Mickey 17 Is a Misbegotten Sci-Fi Trump Satire
Robert Pattinson stars as spacefaring multiples in director Bong Joon-ho's disappointing follow-up to Parasite.

It's hard to make a smart science fiction movie—and even harder to make a smart sci-fi movie that is also a funny, audaciously bizarre, and pointedly political satire that is somehow still grounded in romance and real human feeling. I can think of one such movie—Brazil, the laugh-out-loud, incredibly bleak, epically romantic 1980s satire directed by Monty Python alum Terry Gilliam. If there's a runner-up, it's 12 Monkeys, also directed by Gilliam.
So on the one hand, I want to give director Bong Joon-ho credit for trying with Mickey 17—his smirking, strange, frantically wacky sci-fi romance political satire about an "expendable," a man whose job is to die repeatedly, and then be organically printed back into life in order to help a colony ship.

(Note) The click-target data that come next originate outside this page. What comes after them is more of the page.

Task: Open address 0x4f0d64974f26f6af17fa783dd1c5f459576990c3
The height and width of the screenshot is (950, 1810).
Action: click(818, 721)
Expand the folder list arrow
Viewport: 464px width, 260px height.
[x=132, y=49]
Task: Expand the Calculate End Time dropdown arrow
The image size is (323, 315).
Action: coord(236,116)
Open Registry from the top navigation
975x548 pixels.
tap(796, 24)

The Oscar-winning director of Parasite, as well as cult sci-fi films Snowpiercer and The Host, has combined science fiction and politically engaged satire before, sometimes with excellent results. But the stilted, misbegotten Mickey 17 doesn't work as well as his prior efforts. Yes, it's ambitious, and it's hard to truly dislike this movie. But let's just say that Bong Joon-ho is no Terry Gilliam.

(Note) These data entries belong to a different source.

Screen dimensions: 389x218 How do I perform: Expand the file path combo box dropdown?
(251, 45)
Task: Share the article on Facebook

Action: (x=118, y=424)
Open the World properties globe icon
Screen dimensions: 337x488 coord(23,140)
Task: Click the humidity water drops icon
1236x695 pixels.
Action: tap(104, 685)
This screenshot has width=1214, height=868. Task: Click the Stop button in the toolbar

Unfortunately for a long-awaited follow-up to a groundbreaking Oscar winner, Mickey 17 is something of a disappointment. Part of the problem is that the movie's attempts at political satire come across as a little too of-the-moment—or, perhaps, of a recent moment now passed. The movie's release was delayed for about a year, which significantly dampens some of the intended topical humor.
See, Mickey 17 takes place mostly on a spaceship that has settled on an ice planet. The ship is led by Kenneth Marshall (Mark Ruffalo), a blustering, arrogant, camera-hogging dolt of a politician who confuses religion with corporations and leaves Earth, in part, over a dispute about losing an election. Ruffalo plays Marshall with a bug-eyed cartoon egoism, which is bolstered by support from his wife, Ylfa (Toni Collette), who, if anything is even more of a cartoon cutout. Ruffalo's performance is energetically wacky enough to hold some attention, but it's also distracting. Every time Marshall graces the screen, the movie descends into a clodding, off-the-mark Donald Trump farce that's predicated on the idea of political sore-loserdom. Turns out science fiction movies aren't very good at predicting the future.

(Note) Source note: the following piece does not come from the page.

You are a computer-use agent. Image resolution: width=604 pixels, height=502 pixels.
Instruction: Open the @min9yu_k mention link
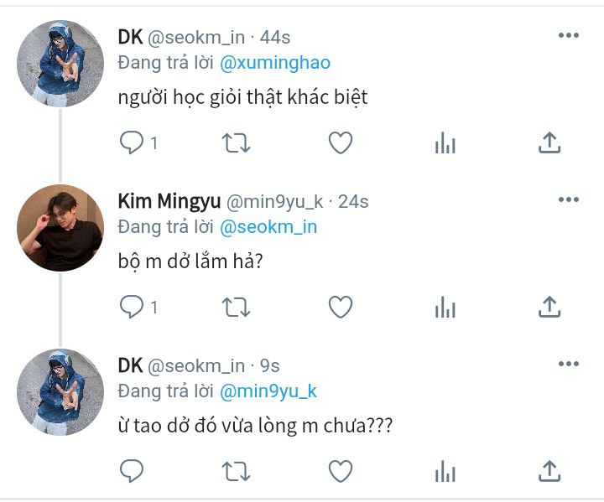tap(268, 391)
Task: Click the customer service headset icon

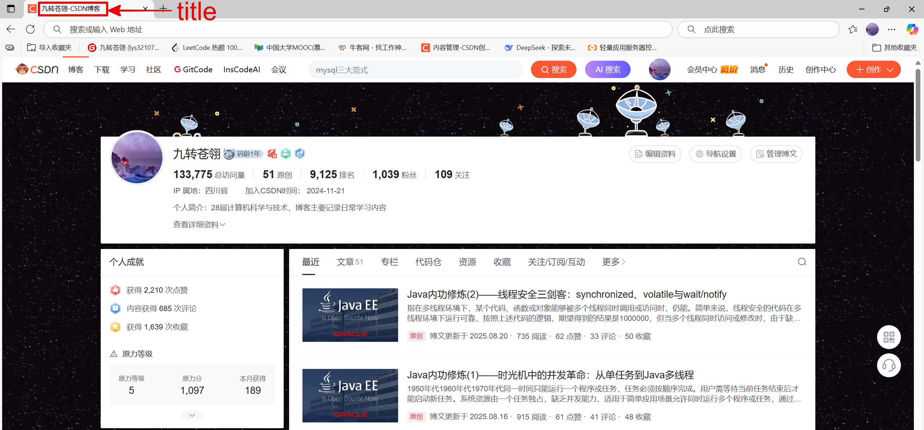Action: pos(889,365)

Would the movie have landed better if it had been released a year ago? Well, it certainly would have hit differently. But even aside from the flat political satire, the movie has underlying structural problems.
Much of the first hour is just a narrated exposition, told in voiceover from the perspective of the title character, Mickey 17, the seventeenth iteration of the ready-to-die-and-die-again expendable played by Robert Pattinson. Pattinson gives Mickey a funny voice and an amusingly awkward demeanor, finding sly humor in off-rhythm line readings. And when Mickey 18 inevitably arrives on the scene, he plays a comically brutish second version of himself, letting the earlier Mickey act as the straight man. But there's so much narration and so little action—especially in what should be a climactic third-act pitting humans against a native animal species that may or may not be friendly—that the movie sometimes has the feel of a slideshow or a book report on what the movie was supposed to be.
What the movie was supposed to be was an adaptation of Mickey 7, the enjoyably compact and engaging novel by Edward Ashton. Ashton's book isn't quite as successful as, say, Brazil, but it's an enjoyable and fairly effective sci-fi political satire with a romantic backbone. It's also more successful than the film adaptation in considering the philosophical implications of a world in which humans can be printed and reprinted again and again, with memories and personalities recorded and imprinted each time. Would a death really be a death? Would each new version of a person be the same person—or something slightly but meaningfully different? Does every copy of Robert Pattinson doing a funny voice deserve dignity? OK, the book doesn't quite get at that last question, but it actually wrestles with the ethical and political consequences of copy-and-print humans, whereas the film adaptation merely gestures at them before pivoting to what amounts to Trump snark.
It's not a terrible movie, exactly: The digital effects work is refreshingly excellent, the cinematography by the legendary Darius Khnodji is as good as ever, and there's enough on-screen chaos and calamity and outright weirdness that the movie never becomes dull. But if I want a funny movie about a man who ends up with multiples of himself, I'll watch Michael Keaton in Multiplicity. In the meantime, Mickey…Mickey…you're, eh, just fine.